» Texte proposé:
───

C’est avec ce bagage de femme autonome qu’elle est devenue mère. Mariée à un universitaire mathématicien et économiste avec qui elle a eu trois filles, elle l’a suivi avec les enfants en Californie, où il a complété un doctorat. Décidée à demeurer autonome, elle y a enseigné la conversation française dans un cadre universitaire, sans détenir de diplôme elle-même. De retour au Québec, à Rimouski, où son mari avait repris un poste d’enseignant à UQAR, elle a travaillé à la station locale de Radio-Canada avant d'entreprendre un bac en communication à Université Laval. 

Après avoir occupé des postes temporaires dans le Réseau Accès-Culture dans différents arrondissements de Montréal, elle a enfin obtenu sa permanence comme agente culturelle à Montréal-Nord il y a deux ans, à un âge où plusieurs sont déjà à la retraite. À ce titre, elle fait des efforts importants pour rapprocher les gens de la communauté et les artistes, elle a notamment monté une exposition des artistes de la galerie d’art urbain Fresh Paint et présenté le spectacle interculturel « Des mots sur mesure », ainsi qu’une série de spectacles de Blues. Elle prépare actuellement des activités de médiation culturelle pour l’inauguration, à l’automne 2015, de l’œuvre « La vélocité des lieux » du collectif d’artistes BGL.

Cette passionnée de culture projette de continuer à partager encore longtemps ses coups de cœur.

Denise au PArc-Nature de l'Île-de-la-Visitation

Abdelkarim M., Zineb E. & Seddik

Comme vous devez vous en douter, il me faut parfois parlementer un peu avec les personnes que je rencontre avant de gagner leur confiance. Dans le cas d’Abdelkarim et Zineb, ce fut plus simple. Ils ont accepté spontanément de participer à mon projet. Zineb m’a même gracieusement offert du thé à la menthe avec des baklavas maison.

C’est par une vraie journée de canicule que je les ai rencontrés au Parc-Nature de l’Île-de-la-Visitation. Assis par terre dans l’aire de pique-nique avec leur fils Seddick, ils finissaient de souper. Ils projettent d’ailleurs de visiter ainsi différents parcs dans le secteur au cours de l’été afin de mieux connaitre leur milieu de vie. Ce ne sera évidemment pas la Méditerranée, qui leur manque un peu, mais il y a tout de même de beaux parcs en bordure du rivage dans notre secteur.

───

Entrées sur l'emplacement des éléments:
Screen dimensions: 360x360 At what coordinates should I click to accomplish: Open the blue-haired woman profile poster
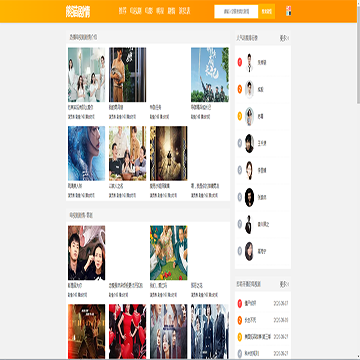(x=87, y=153)
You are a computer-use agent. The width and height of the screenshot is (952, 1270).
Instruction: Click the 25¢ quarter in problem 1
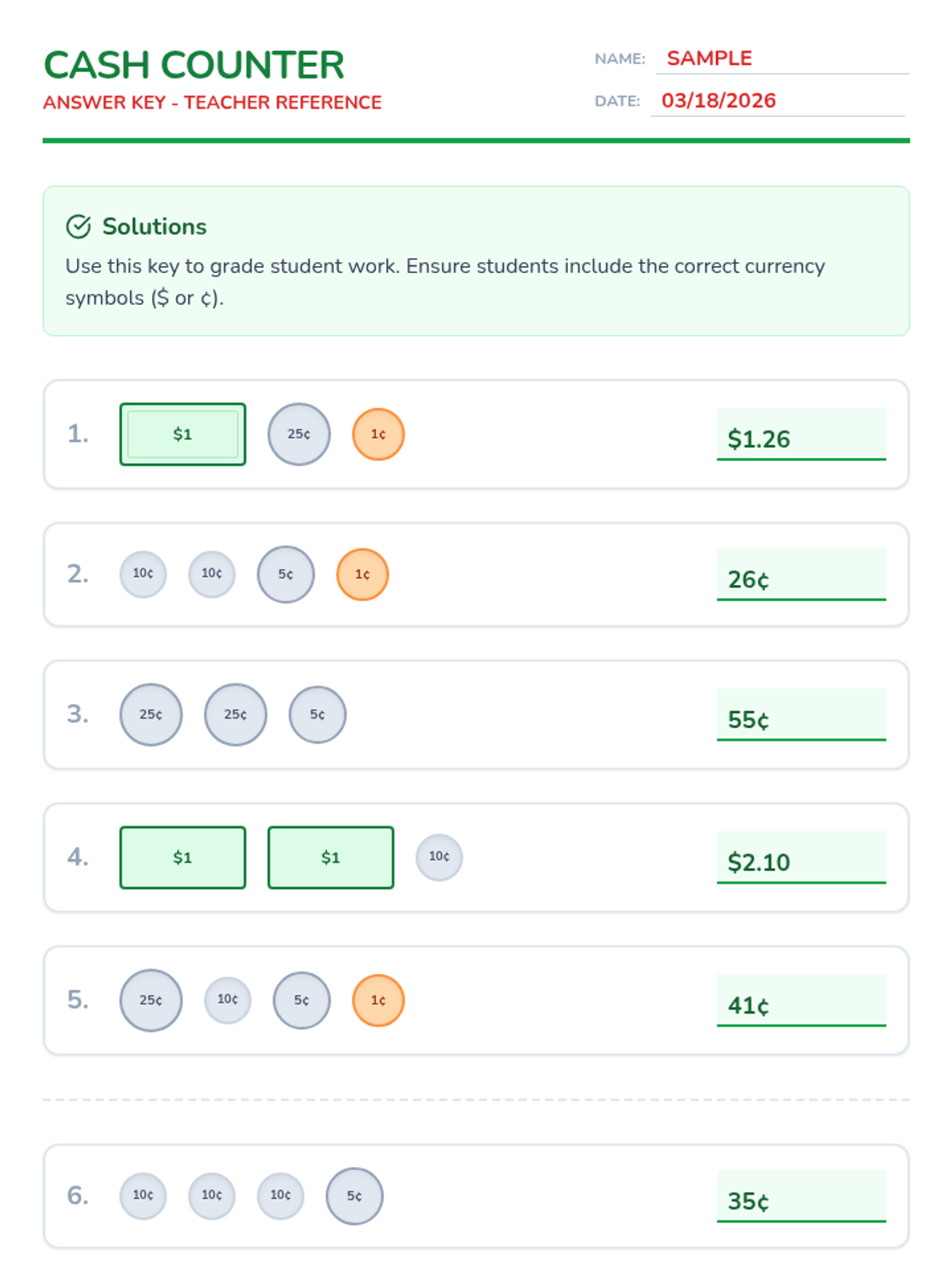299,434
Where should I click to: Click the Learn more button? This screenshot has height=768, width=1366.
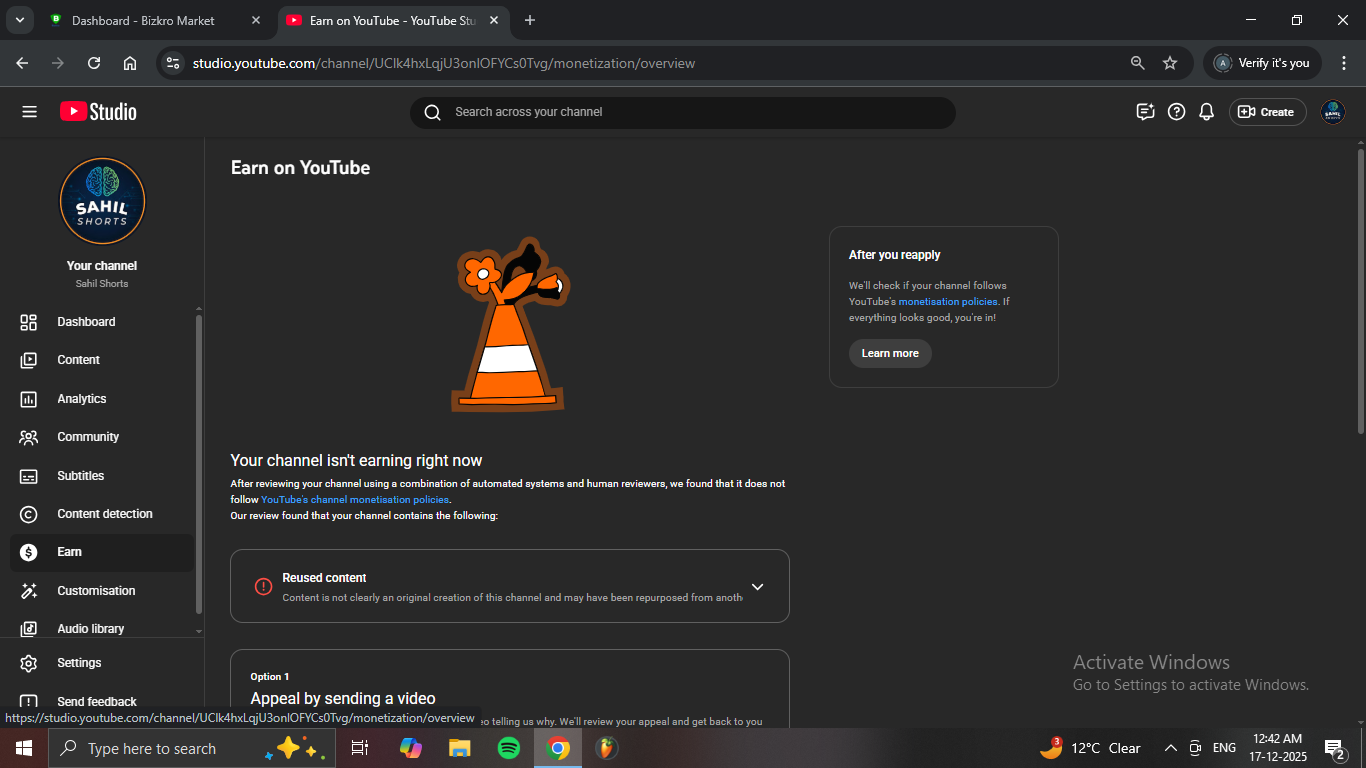pos(890,353)
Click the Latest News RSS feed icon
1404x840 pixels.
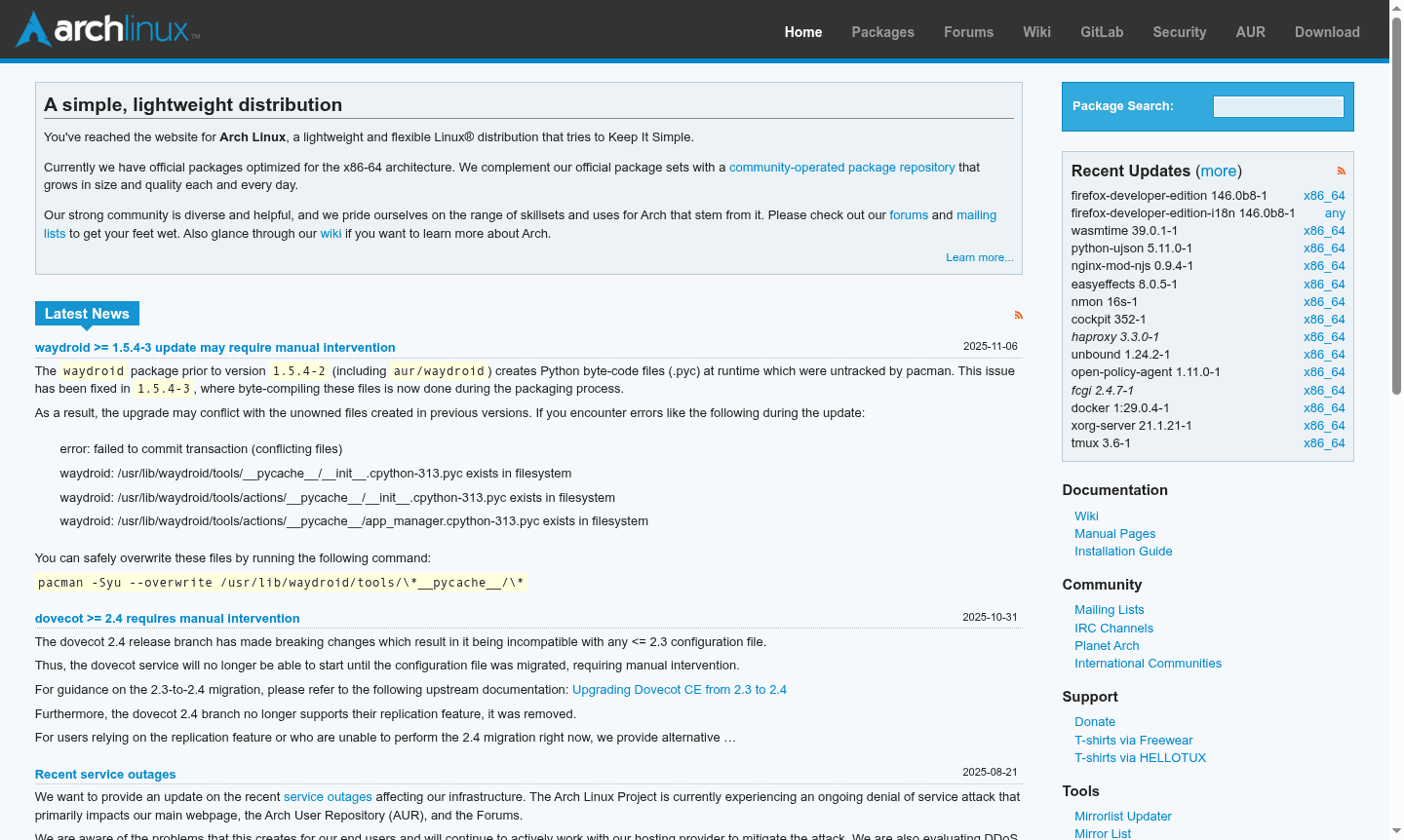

───

» Consignes:
**A)** Recopie mot pour mot le texte proposé, depuis « Denise au PArc-Nature » jusqu'à « dans notre secteur. ».
**B)** D'après le texte proposé, quelles réalisations l'agente culturelle a-t-elle déjà présentées à Montréal-Nord? Laisse de côté ce qu'elle prépare en ce moment.

» Réponses par consigne:
**A)**
Denise au PArc-Nature de l'Île-de-la-Visitation

Abdelkarim M., Zineb E. & Seddik

Comme vous devez vous en douter, il me faut parfois parlementer un peu avec les personnes que je rencontre avant de gagner leur confiance. Dans le cas d’Abdelkarim et Zineb, ce fut plus simple. Ils ont accepté spontanément de participer à mon projet. Zineb m’a même gracieusement offert du thé à la menthe avec des baklavas maison.

C’est par une vraie journée de canicule que je les ai rencontrés au Parc-Nature de l’Île-de-la-Visitation. Assis par terre dans l’aire de pique-nique avec leur fils Seddick, ils finissaient de souper. Ils projettent d’ailleurs de visiter ainsi différents parcs dans le secteur au cours de l’été afin de mieux connaitre leur milieu de vie. Ce ne sera évidemment pas la Méditerranée, qui leur manque un peu, mais il y a tout de même de beaux parcs en bordure du rivage dans notre secteur.

**B)**
- une exposition des artistes de la galerie d'art urbain Fresh Paint
- le spectacle interculturel « Des mots sur mesure »
- une série de spectacles de Blues